Monday, July 12, 2010

The Secreting "Sphinx without a Secret"

     In his brief short story, “The Sphinx without a Secret,” Oscar Wilde lays bare modernity’s process of subjectification. The plot seems disturbingly commonplace: a man falls in love with a seemingly conventional femme fatale; the beloved shrouds herself in mystery, asking for discreet rendezvous and subterranean letters; the lover sees his beloved enter a back-alley abode, and reading all the conventional markings of a secret tryst, demands a confession of infidelity; the disgraced beloved meekly professes innocence; the lover, convinced of deceit, frantically denounces her.

     Yet, nothing is, seemingly, as it seems. Hearing of his beloved’s death, the protagonist, Lord Murchison, returns to the back-alley abode only to discover – the woman’s innocence, her tryst being nothing more than a few solitary hours spent reading novels and sipping tea. A stunning turn of events! and Murchison finds himself “anxious and puzzled.” Seeking the aid of an old college friend, the narrator, Murchison lays bare his case – actually the beloved’s – to which the narrator, confronting the thrice removed lived reality of a tertiary case (from the back-alley landlady to Murchison to the narrator), exclaims, in the most haltingly conventional terms, “Lady Alroy was simply a woman with a mania for mystery . . . She had a passion for secrecy, but she herself was a merely a Sphinx without a secret.”
     Yet a lingering mystery appears to hang over both Murchison and the text itself. We, along with Murchison, close Wilde’s brief story with the tepid question, “‘I wonder?’”
     Wonder what? That the narrator’s case is illegitimate is, I argue, too clear to be startling. Instead, what disturbs Murchison and reader is a remnant of mystery left undeciphered by the brazen narrator. The wonder is not whether or not Lady Alroy “had a passion” for mystery. Rather, the wonder is whether or not such a passion is not, in actuality, a mystery, but instead something base and mundane, something belonging to one who is reduced to the phrase, “simply a woman with a mania for mystery.”
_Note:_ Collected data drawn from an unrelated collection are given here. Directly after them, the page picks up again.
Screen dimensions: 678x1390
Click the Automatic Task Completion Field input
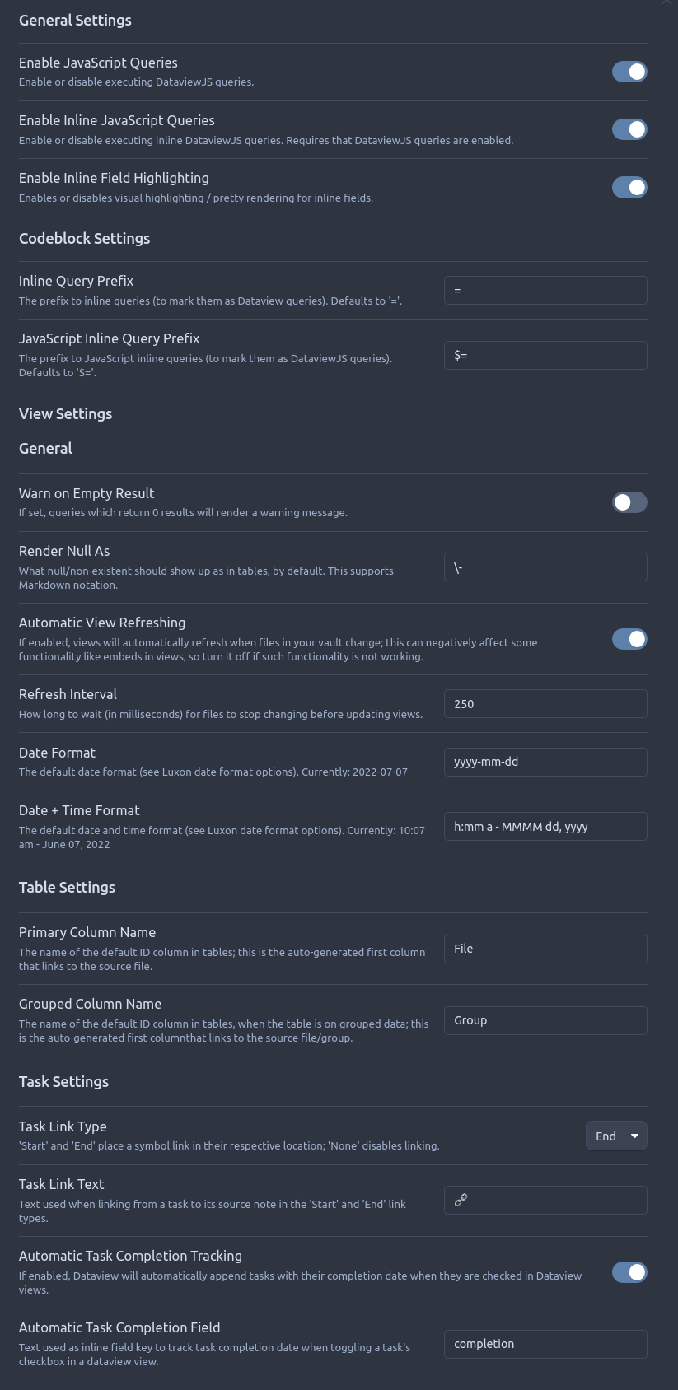click(x=545, y=1344)
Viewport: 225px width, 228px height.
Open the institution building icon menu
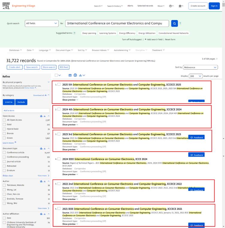coord(180,6)
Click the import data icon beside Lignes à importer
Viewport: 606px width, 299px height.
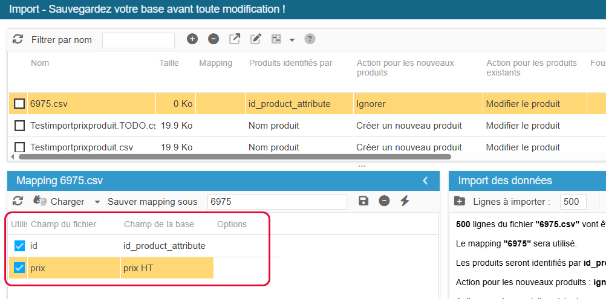pyautogui.click(x=460, y=201)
     As astute readers of Wilde’s text, we must be keen to the cocksure pronouncement of the narrator’s case, deconstructing his words in order to reveal the deep anxiety behind his calm, confident tone. For the narrator really is responding to an urgency, to an abnormality his conventional forms of thought and language cannot properly contain. Not that of a woman who loves simply to shroud herself in an empty mystery (which is, logically, a mystery that “took-in” Murchison), but the shock of a constitutive lack of mystery within the “mystery” itself. Behind the lurid-seeming details of the case rests a woman quietly ensconced in commonplace novel reading and tea sipping. Her mystery: nothing more (or less) than an utter lack of mystery, a lack the narrator’s case-making apparatus cannot properly account for. Hence the terrifyingly conventional pronouncement.
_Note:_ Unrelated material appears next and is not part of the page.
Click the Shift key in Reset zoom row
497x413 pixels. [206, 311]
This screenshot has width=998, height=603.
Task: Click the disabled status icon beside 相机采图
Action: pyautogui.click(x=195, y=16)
     And what that pronouncement cannot confront and must leave as a remnant to knowledge is how mystery, which once served to render the subjectivity of others intelligible by opening up alterity to case-machinery, no longer functions as it once did. Now a new force serves to render subjectivity intelligible, independent of alterity. The lack of one’s mystery is, the story leads us to reflect, one’s self-constitutive secret – a secret completely intelligible, completely open through the very gesture that attempts to hide what is at all times fully exposed. And, crucially, in that withdrawing gesture, one makes fully intelligible that which before was merely visible.
     The site of this secretive gesture is “face” – that surface upon which one’s absolute visibility and one’s potential intelligibility play out through the process of secreting, a withdrawal-that-opens.
     This is a paradigm for intelligibility. Exposed to an infinite and ceaseless gaze, all living beings have lost their mystery – that is, mystery has been exposed in its illegitimacy to be nothing more than the ruse of a bankrupt process of subjectification. The subject no longer has recourse to its mystery as its constitutive form. Instead, the open secret constitutes one’s subjectivity; one’s lack of mystery, one’s constitutive lack of a central emptiness (mystery) provides the impetuous for a (shameful and embarrassed) withdrawal from visibility. Yet that very gesture of secreting opens one to intelligibility, and the dual process (of simultaneously receding from and expanding into intelligibility) itself constitutes the modern, gaze-plagued subject.
     Lady Alroy, perpetually growing pale under a perpetually interrogating gaze, secrets herself thus. With shame at her exposed subjectivity, her exposed secreting, she can only pile on the shrouds of a conventional domestic “mystery” and, when those screens have been rent, merely, in the spirit of her blithe comrade Bartleby, confess, “I have told the truth.”